──────── Source extract ────────
His sleep (and also ours) is good again!  Earlier bedtime was the solution!  I am a little annoyed with ourselves that we fall into that trap again.  I hope we have learned the lesson.

After Sleep Training

My son slept very bad during the first six months. At his first birthday, the doctor diagnosed a slight delay in his development. His sleep became much better after we adjusted the sleeping schedule and did extinction. For almost one year he rarely woke up during the nights.  At the examination at his second birthday, the doctor did not find an overall delay in his development anymore, but he did not pass all tests. At the examination at his 3rd birthday, he passed all tests and the doctor said: “Oh, he did a big leap in his development, right?”.

Although he sleeps much better, he still has problems to fall asleep in the evening. We stay in the room until he is in a deep sleep, otherwise he cries intensely.  Currently, he needs 45-120 minutes of our presence when he takes his midday nap. He naps only at the daycare with the other children.  The “day-mum” puts him down drowsy but awake in his bed and leaves the room. When he skips the nap, he needs only 10-30 minutes, but he is very tired in the afternoon and bad tempered. He resists very strongly to fall asleep without the presence of one parent. Actually, he was able to fall asleep alone, but during a time of illness we fell back into staying in his room and did not find a way out since then. This is a challenge for us as a couple, because we rarely have time in the evening together.
──────── Entries provided ────────
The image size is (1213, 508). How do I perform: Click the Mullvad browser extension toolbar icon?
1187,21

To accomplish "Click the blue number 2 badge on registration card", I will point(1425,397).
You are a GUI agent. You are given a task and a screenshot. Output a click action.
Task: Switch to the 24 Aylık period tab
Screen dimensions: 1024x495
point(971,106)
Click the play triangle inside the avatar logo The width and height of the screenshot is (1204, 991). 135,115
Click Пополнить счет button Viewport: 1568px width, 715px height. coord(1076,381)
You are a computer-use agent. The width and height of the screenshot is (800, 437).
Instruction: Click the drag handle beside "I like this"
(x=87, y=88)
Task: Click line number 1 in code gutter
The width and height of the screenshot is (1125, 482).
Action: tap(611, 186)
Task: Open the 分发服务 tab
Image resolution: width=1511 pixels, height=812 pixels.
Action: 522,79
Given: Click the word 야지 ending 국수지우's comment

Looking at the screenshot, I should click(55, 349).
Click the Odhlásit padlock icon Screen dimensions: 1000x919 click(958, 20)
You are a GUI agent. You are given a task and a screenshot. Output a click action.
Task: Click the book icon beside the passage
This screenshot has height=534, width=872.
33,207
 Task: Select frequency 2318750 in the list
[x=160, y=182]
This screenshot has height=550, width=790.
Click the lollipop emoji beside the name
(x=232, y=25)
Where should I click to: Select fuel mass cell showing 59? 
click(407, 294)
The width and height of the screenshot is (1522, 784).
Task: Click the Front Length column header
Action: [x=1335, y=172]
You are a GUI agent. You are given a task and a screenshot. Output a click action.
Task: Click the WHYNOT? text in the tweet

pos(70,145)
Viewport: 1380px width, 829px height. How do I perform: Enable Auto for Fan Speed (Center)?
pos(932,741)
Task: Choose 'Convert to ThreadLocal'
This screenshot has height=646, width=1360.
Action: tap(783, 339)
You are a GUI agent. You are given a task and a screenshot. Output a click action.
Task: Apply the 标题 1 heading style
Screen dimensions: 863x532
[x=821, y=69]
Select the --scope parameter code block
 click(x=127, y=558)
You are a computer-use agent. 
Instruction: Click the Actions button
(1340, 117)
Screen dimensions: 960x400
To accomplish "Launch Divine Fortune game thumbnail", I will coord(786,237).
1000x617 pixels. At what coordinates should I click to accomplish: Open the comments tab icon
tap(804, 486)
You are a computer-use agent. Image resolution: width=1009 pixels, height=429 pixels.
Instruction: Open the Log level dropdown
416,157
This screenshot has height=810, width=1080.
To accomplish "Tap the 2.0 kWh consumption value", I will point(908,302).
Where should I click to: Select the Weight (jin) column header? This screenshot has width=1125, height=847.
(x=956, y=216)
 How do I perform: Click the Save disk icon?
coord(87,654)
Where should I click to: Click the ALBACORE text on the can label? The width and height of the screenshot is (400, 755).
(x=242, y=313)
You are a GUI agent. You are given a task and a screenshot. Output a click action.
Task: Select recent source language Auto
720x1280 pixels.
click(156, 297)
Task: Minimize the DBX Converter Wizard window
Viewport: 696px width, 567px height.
────────
** Required action 1 **
In the text about the boy's sleep, copy the stretch from "Although he sleeps" through "the evening together.".
** Required action 2 **
In the text about the boy's sleep, what did the doctor diagnose at his first birthday?
** Required action 3 **
Pick up the text about the boy's sleep where it stops and keep writing.

** Exercise response 1 **
Although he sleeps much better, he still has problems to fall asleep in the evening. We stay in the room until he is in a deep sleep, otherwise he cries intensely.  Currently, he needs 45-120 minutes of our presence when he takes his midday nap. He naps only at the daycare with the other children.  The “day-mum” puts him down drowsy but awake in his bed and leaves the room. When he skips the nap, he needs only 10-30 minutes, but he is very tired in the afternoon and bad tempered. He resists very strongly to fall asleep without the presence of one parent. Actually, he was able to fall asleep alone, but during a time of illness we fell back into staying in his room and did not find a way out since then. This is a challenge for us as a couple, because we rarely have time in the evening together.

** Exercise response 2 **
A slight delay in his development.

** Exercise response 3 **
You asked, did helping him., when younger, sleep well have any influence later on, for example, your social life (have you been socially restricted to keep your child well-rested or have you been criticized by friends or family because of your concern for your child’s sleep schedule)?  Oh yes! Frequent criticism was: “You are too rigorous and inflexible regarding the sleep schedule”, “why don’t you skip his nap? We want to do this and that?”, I should use the stroller instead of putting my son into his bed, I should accept that children wake up often during the night (“it‘s normal!”) and my task as a good mother is to accept that I don‘t get much sleep during the night (and during the days as well) as long as the child is so young. We got a lot of harsh criticism because we did extinction. It became our secret.

My advice now that I would give to other parents or expectant parents:  Ask for help and search for a plan that works for your family and you! There is the option to implement good sleeping habits… starting with the birth.

I still feel very bad that I had to do extinction. It was a very, very hard time. I worried very much about our attachment. However, my son has a secure attachment style – we tested it. But if you have a second child, I would implement good habits from the very beginning. Changing habits is possible but might be hard.

We had major setbacks. He still has problems to fall asleep in the evening (see above). Currently, he wakes up one time during the night and cries for his mom. We tried to put him to bed earlier but he does not fall asleep. Overall, it is okay but still challenging for my sleep during the night.